The request
Convert everything from the start of the data down to the line containing "tap(1153, 308)" into a JSON list of strings, one string per line, skipping blank lines and leaving out the pictures.
Begin The input
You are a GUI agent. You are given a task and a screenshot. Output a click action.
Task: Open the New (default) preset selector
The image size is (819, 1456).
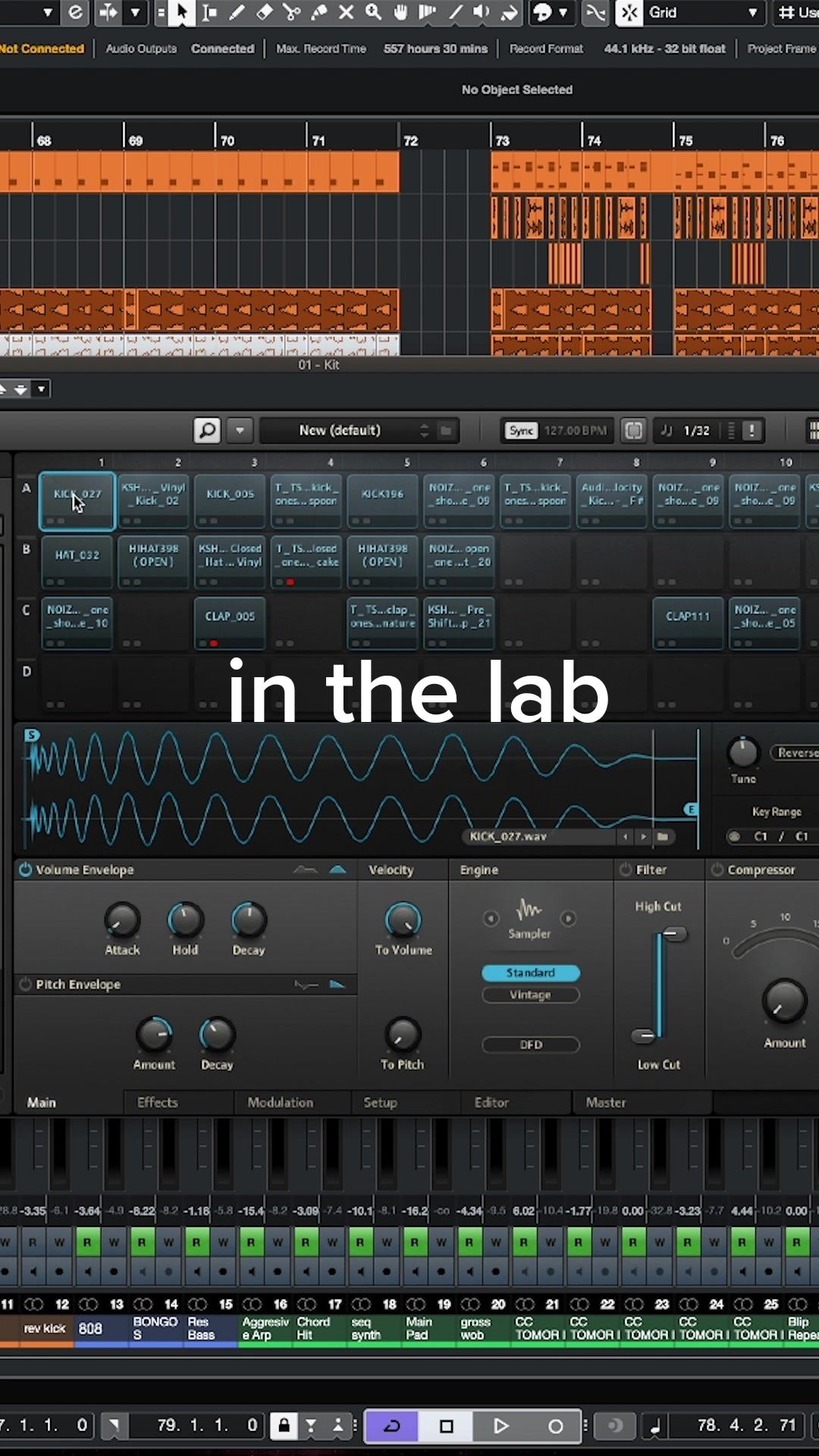tap(358, 431)
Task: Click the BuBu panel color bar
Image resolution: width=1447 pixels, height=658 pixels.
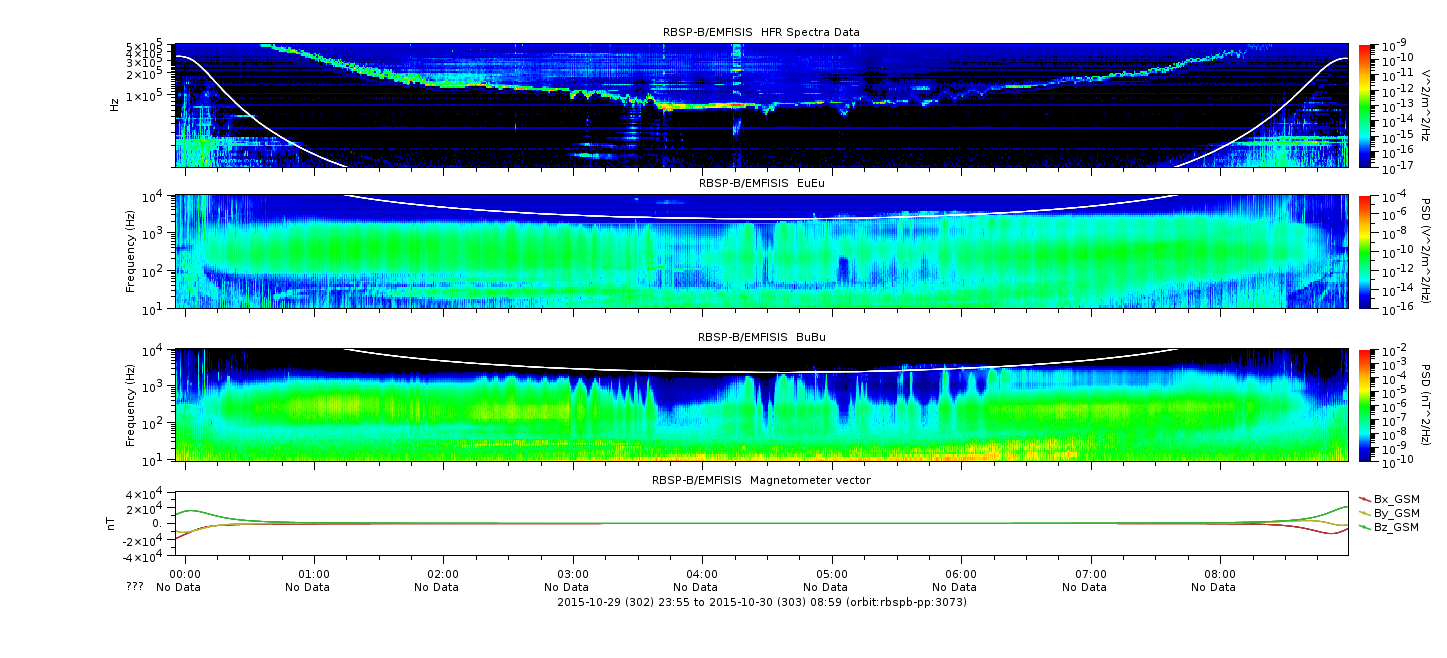Action: (x=1364, y=404)
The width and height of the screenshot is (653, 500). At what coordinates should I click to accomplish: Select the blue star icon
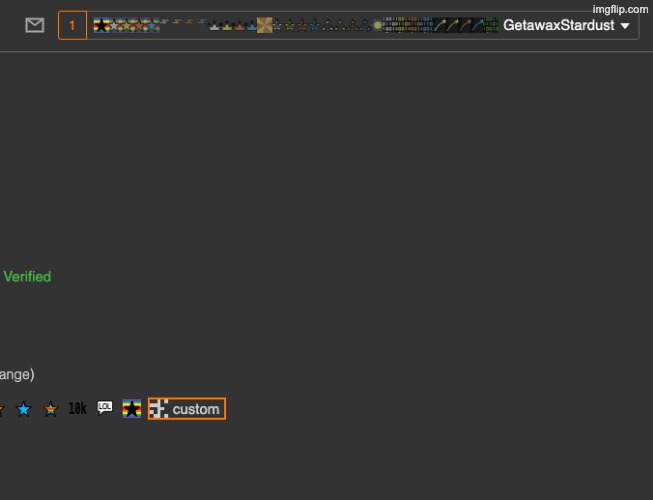[x=24, y=409]
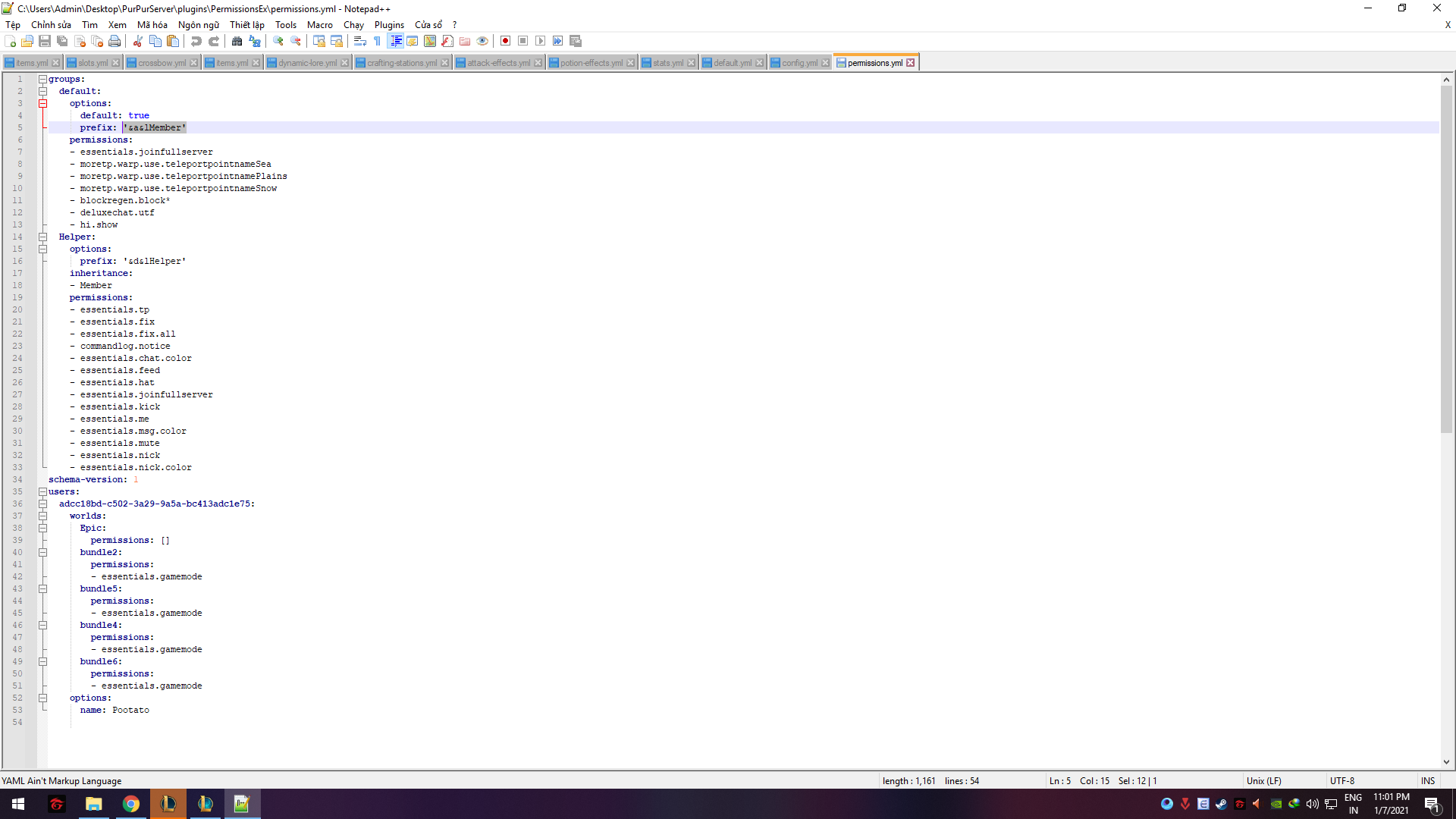Screen dimensions: 1456x819
Task: Click the Zoom in magnifier icon
Action: [278, 41]
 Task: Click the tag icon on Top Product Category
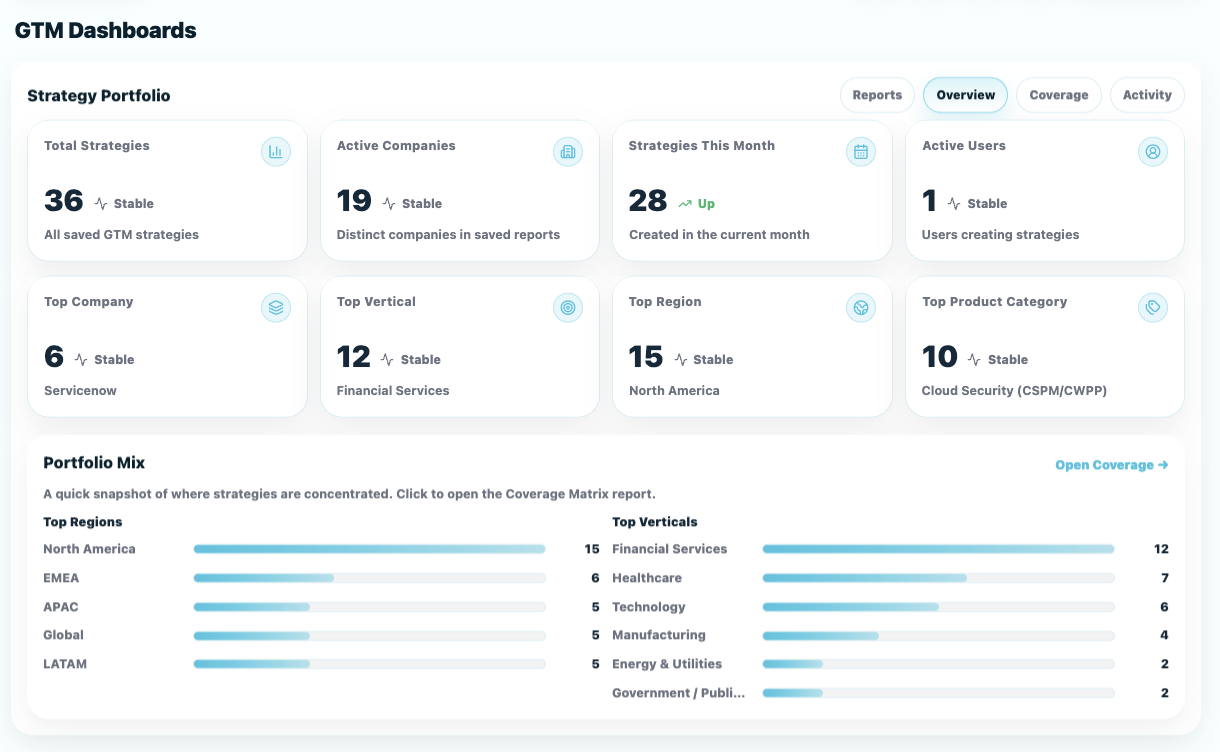tap(1153, 308)
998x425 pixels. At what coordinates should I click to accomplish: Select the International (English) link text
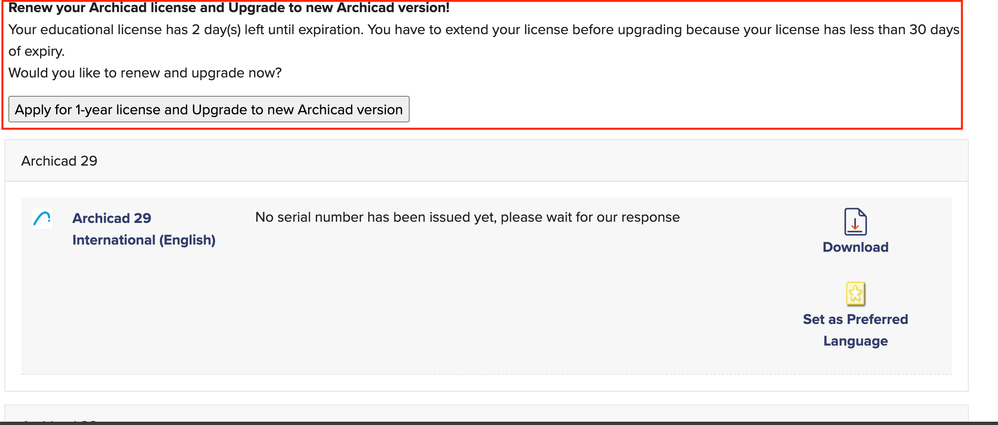[144, 240]
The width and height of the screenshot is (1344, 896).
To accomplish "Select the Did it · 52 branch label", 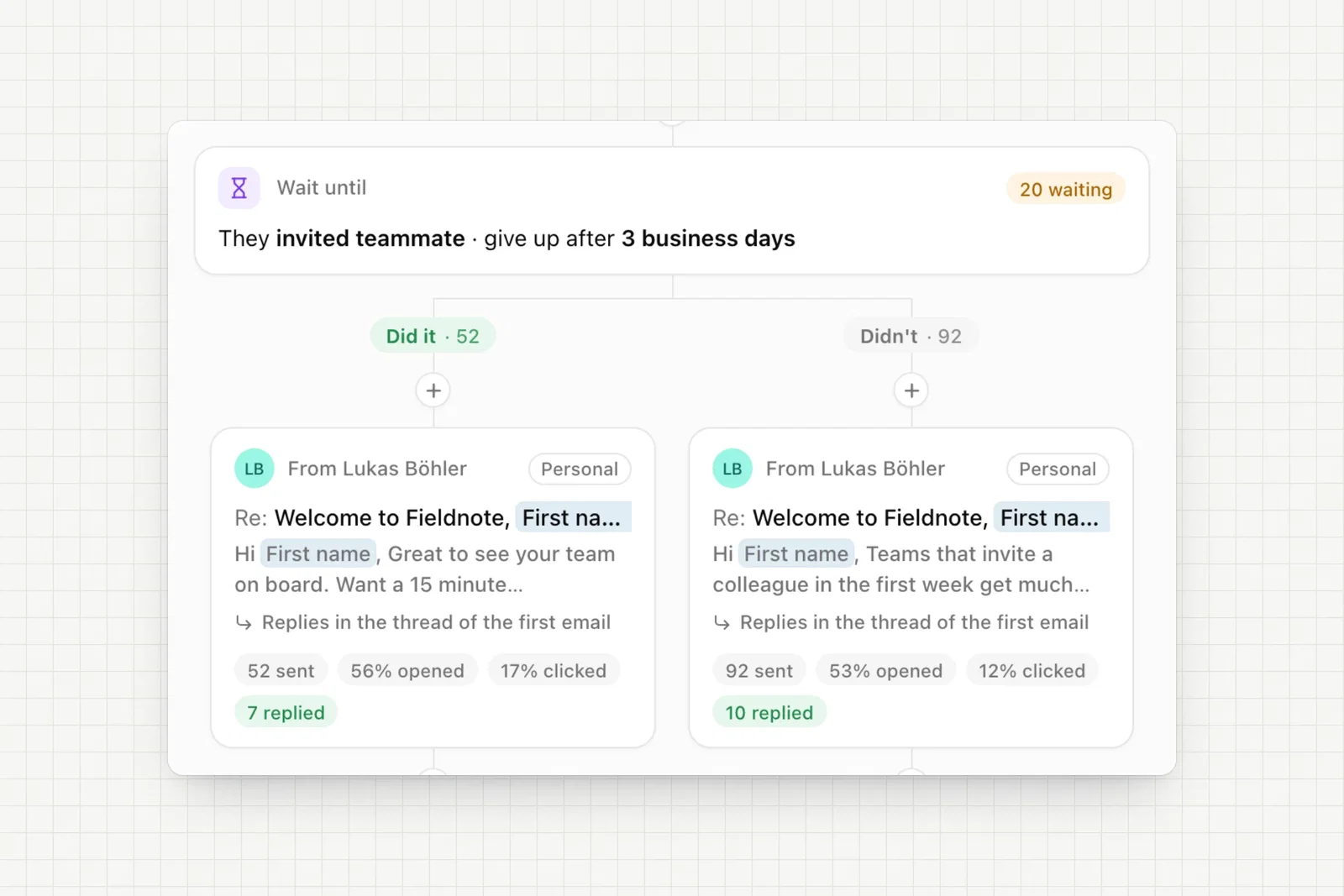I will point(433,336).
End The input
Full response
[
  "You are a GUI agent. You are given a task and a screenshot. Output a click action.",
  "Task: Open the New (default) preset selector",
  "The image size is (819, 1456).",
  "tap(358, 431)",
  "Task: Click the BuBu panel color bar",
  "Image resolution: width=1447 pixels, height=658 pixels.",
  "Action: (x=1364, y=404)",
  "The width and height of the screenshot is (653, 500). At what coordinates should I click to accomplish: Select the blue star icon",
  "[x=24, y=409]",
  "Screen dimensions: 1456x819",
  "Task: Click the Zoom in magnifier icon",
  "Action: [278, 41]",
  " Task: Click the tag icon on Top Product Category",
  "tap(1153, 308)"
]